### Problem details
From the line containing "Image resolution: width=646" to the end of the records below, both included, every line should be repeated exactly; pictures should be dropped.

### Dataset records
★ ★ ★ ★
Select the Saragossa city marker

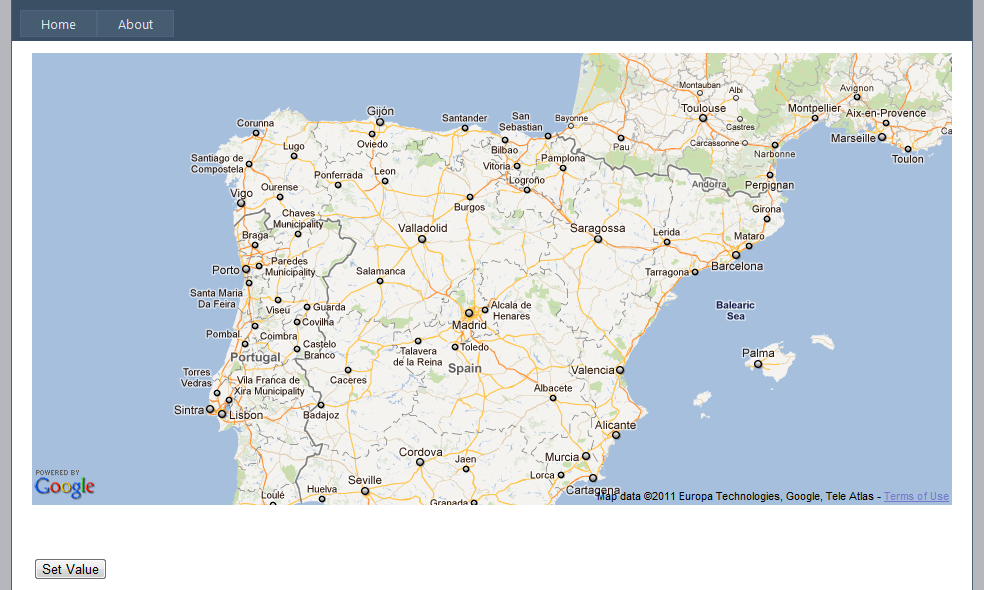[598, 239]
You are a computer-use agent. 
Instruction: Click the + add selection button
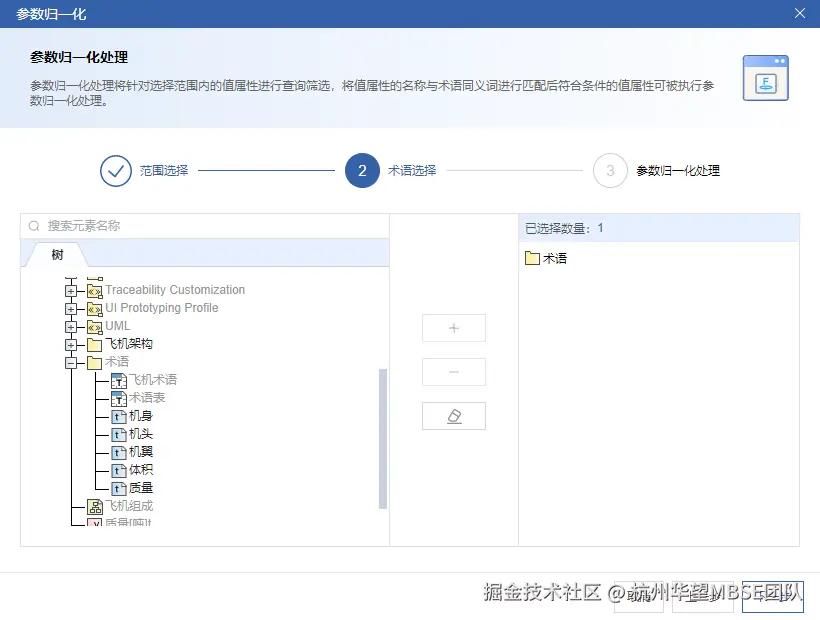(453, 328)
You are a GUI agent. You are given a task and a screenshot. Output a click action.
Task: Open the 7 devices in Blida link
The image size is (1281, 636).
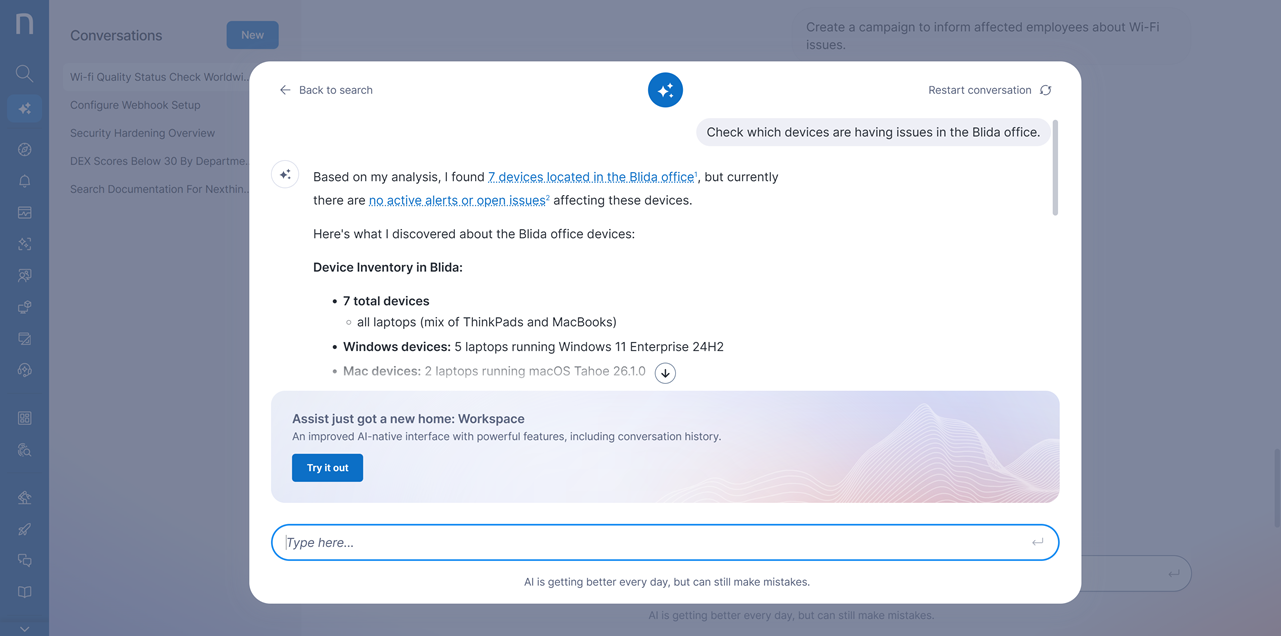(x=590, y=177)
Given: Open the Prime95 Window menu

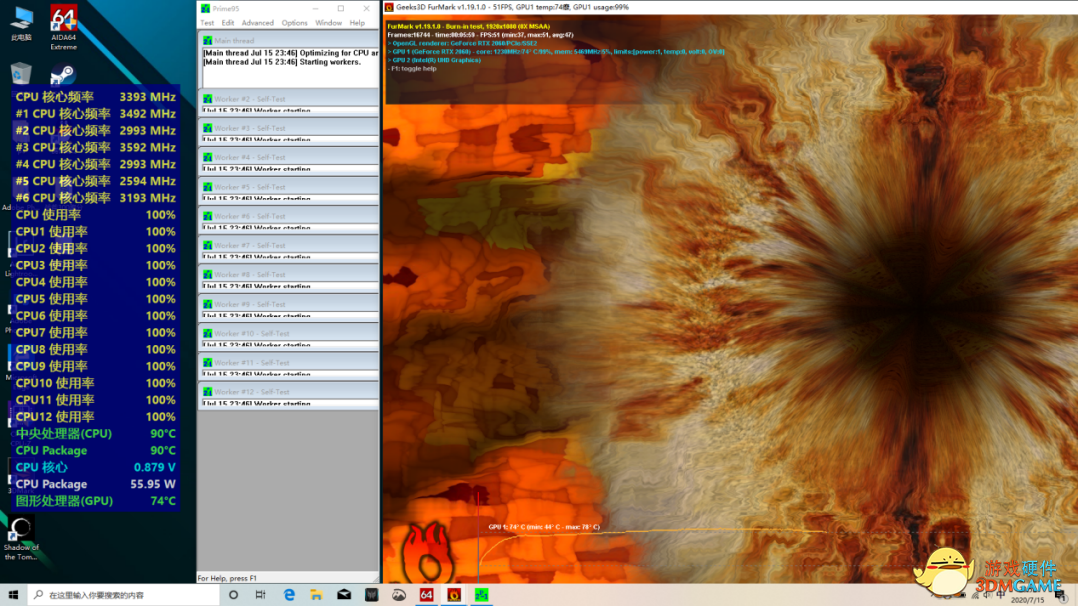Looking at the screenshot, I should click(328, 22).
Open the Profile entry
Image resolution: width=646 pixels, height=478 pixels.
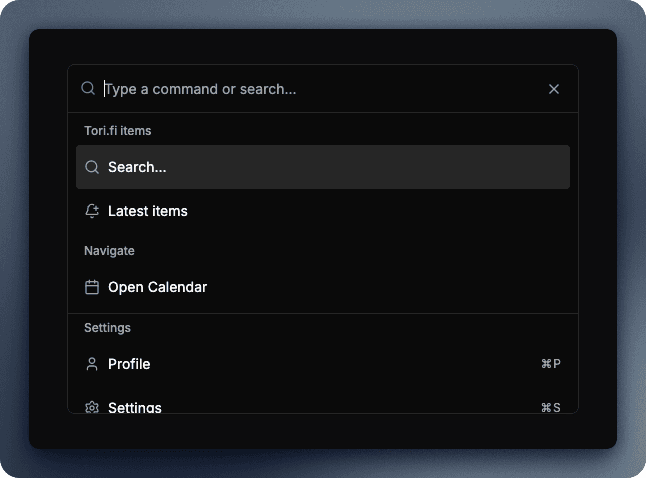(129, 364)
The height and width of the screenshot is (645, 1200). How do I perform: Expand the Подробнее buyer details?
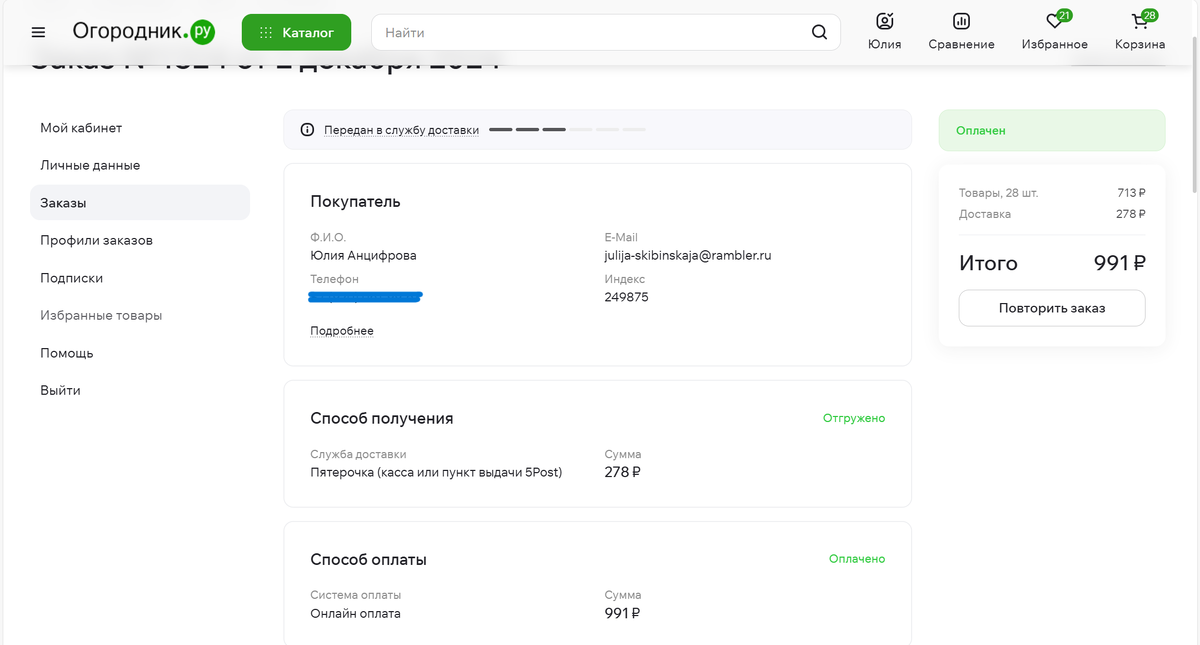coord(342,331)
★ ★ ★ ★
### Response below
Image resolution: width=646 pixels, height=478 pixels.
(129, 364)
The height and width of the screenshot is (645, 1200). How do I perform: Expand the Подробнее buyer details?
coord(342,331)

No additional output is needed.